◆ PROBLEM ◆
Render every entry verbatim.

[INPUT MATERIAL — start]

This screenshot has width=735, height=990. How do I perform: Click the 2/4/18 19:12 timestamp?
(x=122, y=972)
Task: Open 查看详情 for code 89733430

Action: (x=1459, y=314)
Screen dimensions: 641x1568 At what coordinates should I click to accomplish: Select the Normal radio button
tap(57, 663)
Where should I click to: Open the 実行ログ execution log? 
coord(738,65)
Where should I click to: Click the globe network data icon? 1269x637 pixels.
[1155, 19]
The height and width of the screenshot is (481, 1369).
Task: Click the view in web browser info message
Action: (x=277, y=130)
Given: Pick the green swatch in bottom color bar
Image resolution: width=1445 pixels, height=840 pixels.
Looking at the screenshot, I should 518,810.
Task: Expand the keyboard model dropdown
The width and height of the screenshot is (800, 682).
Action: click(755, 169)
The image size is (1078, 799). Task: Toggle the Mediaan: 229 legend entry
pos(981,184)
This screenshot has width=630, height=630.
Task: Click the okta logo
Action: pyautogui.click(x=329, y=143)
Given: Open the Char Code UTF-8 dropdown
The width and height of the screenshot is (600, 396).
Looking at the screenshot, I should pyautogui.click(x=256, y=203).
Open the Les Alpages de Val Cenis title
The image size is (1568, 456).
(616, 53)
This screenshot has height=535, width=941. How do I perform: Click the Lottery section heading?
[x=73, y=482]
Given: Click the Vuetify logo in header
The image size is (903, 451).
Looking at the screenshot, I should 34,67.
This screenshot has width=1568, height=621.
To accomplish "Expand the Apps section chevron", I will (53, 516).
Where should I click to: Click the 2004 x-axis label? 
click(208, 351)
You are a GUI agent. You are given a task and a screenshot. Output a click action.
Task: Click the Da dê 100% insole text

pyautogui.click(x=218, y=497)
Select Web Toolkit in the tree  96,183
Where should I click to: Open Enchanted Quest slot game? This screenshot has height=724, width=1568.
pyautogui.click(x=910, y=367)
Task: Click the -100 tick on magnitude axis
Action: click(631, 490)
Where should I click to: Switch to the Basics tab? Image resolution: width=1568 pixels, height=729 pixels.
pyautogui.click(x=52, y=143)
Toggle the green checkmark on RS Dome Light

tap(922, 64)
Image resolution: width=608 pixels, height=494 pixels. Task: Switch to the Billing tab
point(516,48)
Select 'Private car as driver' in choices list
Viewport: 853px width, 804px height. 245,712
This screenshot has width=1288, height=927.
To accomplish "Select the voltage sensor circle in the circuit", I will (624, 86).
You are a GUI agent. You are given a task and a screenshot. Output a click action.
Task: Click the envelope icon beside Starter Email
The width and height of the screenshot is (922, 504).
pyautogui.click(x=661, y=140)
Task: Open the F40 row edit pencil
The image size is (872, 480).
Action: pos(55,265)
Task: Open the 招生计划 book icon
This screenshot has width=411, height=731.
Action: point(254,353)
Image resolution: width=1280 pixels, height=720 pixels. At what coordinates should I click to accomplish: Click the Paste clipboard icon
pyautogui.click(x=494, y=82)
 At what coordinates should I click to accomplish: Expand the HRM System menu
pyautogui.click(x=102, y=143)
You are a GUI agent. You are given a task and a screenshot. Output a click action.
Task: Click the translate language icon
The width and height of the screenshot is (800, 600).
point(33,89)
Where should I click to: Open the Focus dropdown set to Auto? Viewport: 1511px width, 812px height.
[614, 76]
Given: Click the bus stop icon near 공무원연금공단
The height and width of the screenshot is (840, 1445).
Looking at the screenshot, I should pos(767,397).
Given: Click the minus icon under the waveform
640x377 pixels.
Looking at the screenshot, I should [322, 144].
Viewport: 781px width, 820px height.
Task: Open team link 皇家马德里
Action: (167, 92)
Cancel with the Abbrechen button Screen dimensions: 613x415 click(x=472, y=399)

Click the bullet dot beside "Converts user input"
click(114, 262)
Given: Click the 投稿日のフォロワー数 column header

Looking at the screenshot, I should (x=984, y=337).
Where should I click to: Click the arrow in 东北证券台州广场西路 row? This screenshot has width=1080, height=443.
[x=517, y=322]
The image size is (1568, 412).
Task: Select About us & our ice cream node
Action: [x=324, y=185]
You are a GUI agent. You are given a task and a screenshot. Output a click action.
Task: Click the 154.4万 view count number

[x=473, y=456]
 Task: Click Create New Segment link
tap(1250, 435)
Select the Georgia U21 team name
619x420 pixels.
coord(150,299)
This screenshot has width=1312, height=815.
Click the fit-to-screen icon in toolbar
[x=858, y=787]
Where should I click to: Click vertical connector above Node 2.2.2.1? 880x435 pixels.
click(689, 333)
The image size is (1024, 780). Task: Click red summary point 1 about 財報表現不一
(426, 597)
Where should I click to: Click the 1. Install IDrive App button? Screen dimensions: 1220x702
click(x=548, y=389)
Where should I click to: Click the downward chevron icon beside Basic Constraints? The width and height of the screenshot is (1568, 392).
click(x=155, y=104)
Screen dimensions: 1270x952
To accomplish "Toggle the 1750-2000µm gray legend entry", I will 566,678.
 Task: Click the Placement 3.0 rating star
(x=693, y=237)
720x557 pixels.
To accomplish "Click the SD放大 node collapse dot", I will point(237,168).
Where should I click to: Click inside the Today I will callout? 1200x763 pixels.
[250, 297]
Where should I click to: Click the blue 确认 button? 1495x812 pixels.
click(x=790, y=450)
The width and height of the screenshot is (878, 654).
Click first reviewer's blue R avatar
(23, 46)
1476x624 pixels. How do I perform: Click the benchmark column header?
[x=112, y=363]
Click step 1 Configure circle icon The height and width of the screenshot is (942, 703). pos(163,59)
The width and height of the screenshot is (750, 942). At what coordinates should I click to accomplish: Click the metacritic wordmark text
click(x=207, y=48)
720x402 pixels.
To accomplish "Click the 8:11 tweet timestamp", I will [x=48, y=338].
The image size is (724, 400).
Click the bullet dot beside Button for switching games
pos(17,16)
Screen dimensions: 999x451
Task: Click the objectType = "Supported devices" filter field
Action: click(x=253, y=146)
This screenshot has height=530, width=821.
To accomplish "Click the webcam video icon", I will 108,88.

[INPUT MATERIAL — finish]

◆ RESPONSE ◆
This screenshot has width=735, height=990. How do I perform: Click the 2/4/18 19:12 timestamp?
(x=122, y=972)
Task: Open 查看详情 for code 89733430

Action: (x=1459, y=314)
Screen dimensions: 641x1568 At what coordinates should I click to accomplish: Select the Normal radio button
tap(57, 663)
Where should I click to: Open the 実行ログ execution log? 
coord(738,65)
Where should I click to: Click the globe network data icon? 1269x637 pixels.
[1155, 19]
The height and width of the screenshot is (481, 1369).
Task: Click the view in web browser info message
Action: (x=277, y=130)
Given: Pick the green swatch in bottom color bar
Image resolution: width=1445 pixels, height=840 pixels.
Looking at the screenshot, I should 518,810.
Task: Expand the keyboard model dropdown
The width and height of the screenshot is (800, 682).
Action: click(755, 169)
The image size is (1078, 799). Task: Toggle the Mediaan: 229 legend entry
pos(981,184)
This screenshot has width=630, height=630.
Task: Click the okta logo
Action: pyautogui.click(x=329, y=143)
Given: Open the Char Code UTF-8 dropdown
The width and height of the screenshot is (600, 396).
Looking at the screenshot, I should pyautogui.click(x=256, y=203).
Open the Les Alpages de Val Cenis title
The image size is (1568, 456).
(616, 53)
This screenshot has height=535, width=941. How do I perform: Click the Lottery section heading?
[x=73, y=482]
Given: Click the Vuetify logo in header
The image size is (903, 451).
Looking at the screenshot, I should 34,67.
This screenshot has width=1568, height=621.
To accomplish "Expand the Apps section chevron", I will (53, 516).
Where should I click to: Click the 2004 x-axis label? 
click(208, 351)
You are a GUI agent. You are given a task and a screenshot. Output a click action.
Task: Click the Da dê 100% insole text

pyautogui.click(x=218, y=497)
Select Web Toolkit in the tree  96,183
Where should I click to: Open Enchanted Quest slot game? This screenshot has height=724, width=1568.
pyautogui.click(x=910, y=367)
Task: Click the -100 tick on magnitude axis
Action: click(631, 490)
Where should I click to: Switch to the Basics tab? Image resolution: width=1568 pixels, height=729 pixels.
pyautogui.click(x=52, y=143)
Toggle the green checkmark on RS Dome Light

tap(922, 64)
Image resolution: width=608 pixels, height=494 pixels. Task: Switch to the Billing tab
point(516,48)
Select 'Private car as driver' in choices list
Viewport: 853px width, 804px height. 245,712
This screenshot has width=1288, height=927.
To accomplish "Select the voltage sensor circle in the circuit", I will (624, 86).
You are a GUI agent. You are given a task and a screenshot. Output a click action.
Task: Click the envelope icon beside Starter Email
The width and height of the screenshot is (922, 504).
pyautogui.click(x=661, y=140)
Task: Open the F40 row edit pencil
The image size is (872, 480).
Action: pos(55,265)
Task: Open the 招生计划 book icon
This screenshot has width=411, height=731.
Action: point(254,353)
Image resolution: width=1280 pixels, height=720 pixels. At what coordinates should I click to accomplish: Click the Paste clipboard icon
pyautogui.click(x=494, y=82)
 At what coordinates should I click to accomplish: Expand the HRM System menu
pyautogui.click(x=102, y=143)
You are a GUI agent. You are given a task and a screenshot. Output a click action.
Task: Click the translate language icon
The width and height of the screenshot is (800, 600).
point(33,89)
Where should I click to: Open the Focus dropdown set to Auto? Viewport: 1511px width, 812px height.
[614, 76]
Given: Click the bus stop icon near 공무원연금공단
The height and width of the screenshot is (840, 1445).
Looking at the screenshot, I should pos(767,397).
Given: Click the minus icon under the waveform
640x377 pixels.
Looking at the screenshot, I should [322, 144].
Viewport: 781px width, 820px height.
Task: Open team link 皇家马德里
Action: (167, 92)
Cancel with the Abbrechen button Screen dimensions: 613x415 click(x=472, y=399)

Click the bullet dot beside "Converts user input"
click(114, 262)
Given: Click the 投稿日のフォロワー数 column header

Looking at the screenshot, I should (x=984, y=337).
Where should I click to: Click the arrow in 东北证券台州广场西路 row? This screenshot has width=1080, height=443.
[x=517, y=322]
The image size is (1568, 412).
Task: Select About us & our ice cream node
Action: [x=324, y=185]
You are a GUI agent. You are given a task and a screenshot. Output a click action.
Task: Click the 154.4万 view count number

[x=473, y=456]
 Task: Click Create New Segment link
tap(1250, 435)
Select the Georgia U21 team name
619x420 pixels.
coord(150,299)
This screenshot has width=1312, height=815.
Click the fit-to-screen icon in toolbar
[x=858, y=787]
Where should I click to: Click vertical connector above Node 2.2.2.1? 880x435 pixels.
click(689, 333)
The image size is (1024, 780). Task: Click red summary point 1 about 財報表現不一
(426, 597)
Where should I click to: Click the 1. Install IDrive App button? Screen dimensions: 1220x702
click(x=548, y=389)
Where should I click to: Click the downward chevron icon beside Basic Constraints? The width and height of the screenshot is (1568, 392).
click(x=155, y=104)
Screen dimensions: 1270x952
To accomplish "Toggle the 1750-2000µm gray legend entry", I will 566,678.
 Task: Click the Placement 3.0 rating star
(x=693, y=237)
720x557 pixels.
To accomplish "Click the SD放大 node collapse dot", I will point(237,168).
Where should I click to: Click inside the Today I will callout? 1200x763 pixels.
[250, 297]
Where should I click to: Click the blue 确认 button? 1495x812 pixels.
click(x=790, y=450)
The width and height of the screenshot is (878, 654).
Click first reviewer's blue R avatar
(23, 46)
1476x624 pixels. How do I perform: Click the benchmark column header?
[x=112, y=363]
Click step 1 Configure circle icon The height and width of the screenshot is (942, 703). pos(163,59)
The width and height of the screenshot is (750, 942). At what coordinates should I click to accomplish: Click the metacritic wordmark text
click(x=207, y=48)
720x402 pixels.
To accomplish "Click the 8:11 tweet timestamp", I will [x=48, y=338].
The image size is (724, 400).
Click the bullet dot beside Button for switching games
pos(17,16)
Screen dimensions: 999x451
Task: Click the objectType = "Supported devices" filter field
Action: click(x=253, y=146)
This screenshot has height=530, width=821.
To accomplish "Click the webcam video icon", I will 108,88.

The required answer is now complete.